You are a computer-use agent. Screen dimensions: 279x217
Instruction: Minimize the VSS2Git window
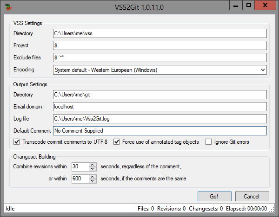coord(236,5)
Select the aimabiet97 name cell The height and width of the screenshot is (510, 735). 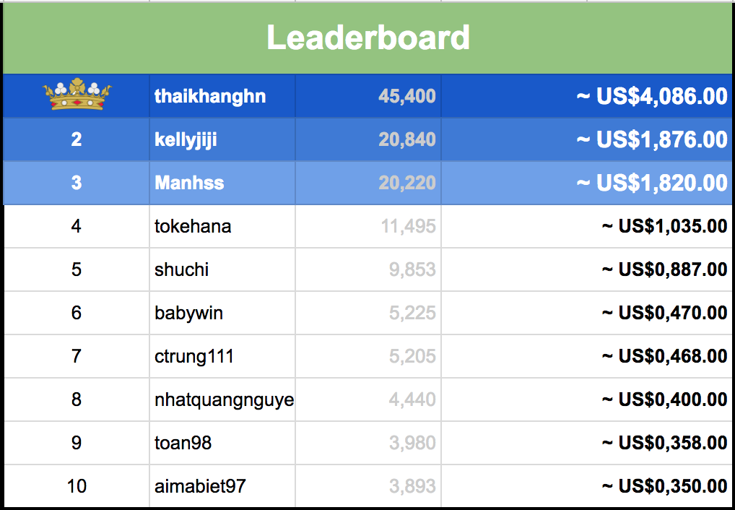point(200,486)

-=-=-=-=-

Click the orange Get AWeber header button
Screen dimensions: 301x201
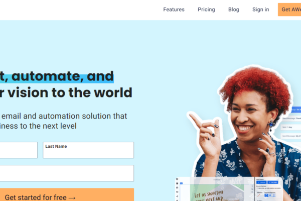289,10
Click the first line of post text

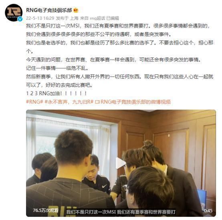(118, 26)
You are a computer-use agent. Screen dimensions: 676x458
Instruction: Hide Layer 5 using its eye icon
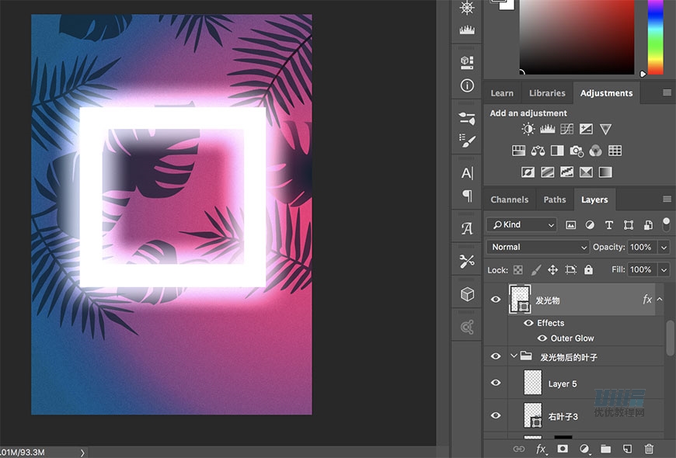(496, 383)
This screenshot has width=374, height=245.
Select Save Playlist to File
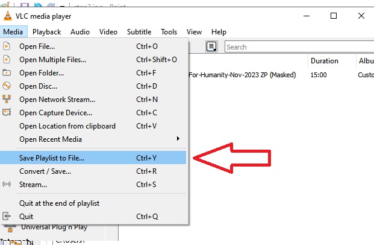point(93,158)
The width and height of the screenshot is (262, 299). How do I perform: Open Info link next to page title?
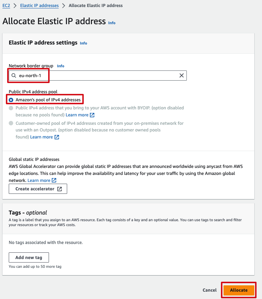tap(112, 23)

-=-=-=-=-

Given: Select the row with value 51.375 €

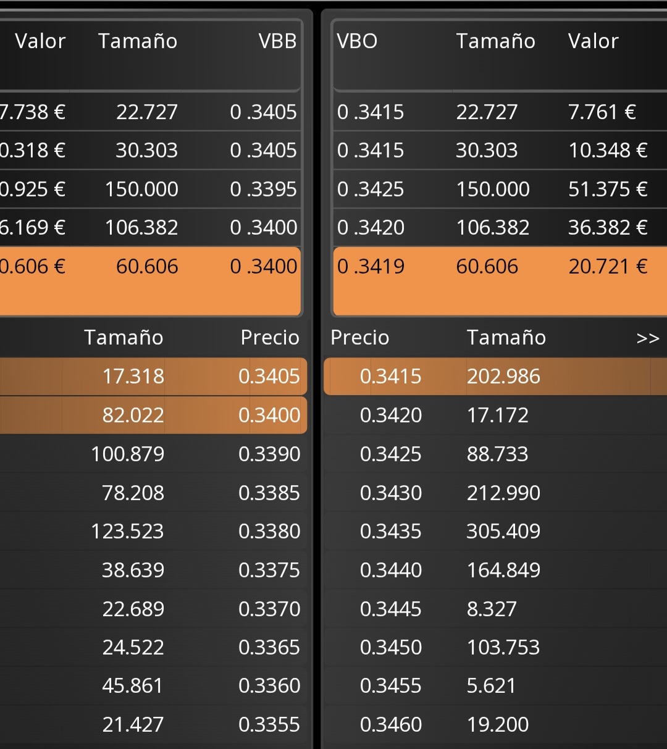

-=-=-=-=-

Task statement :: What is the number of lines in the listing that contain the string "computer"? Reply with that number alone.

Answer space :: 2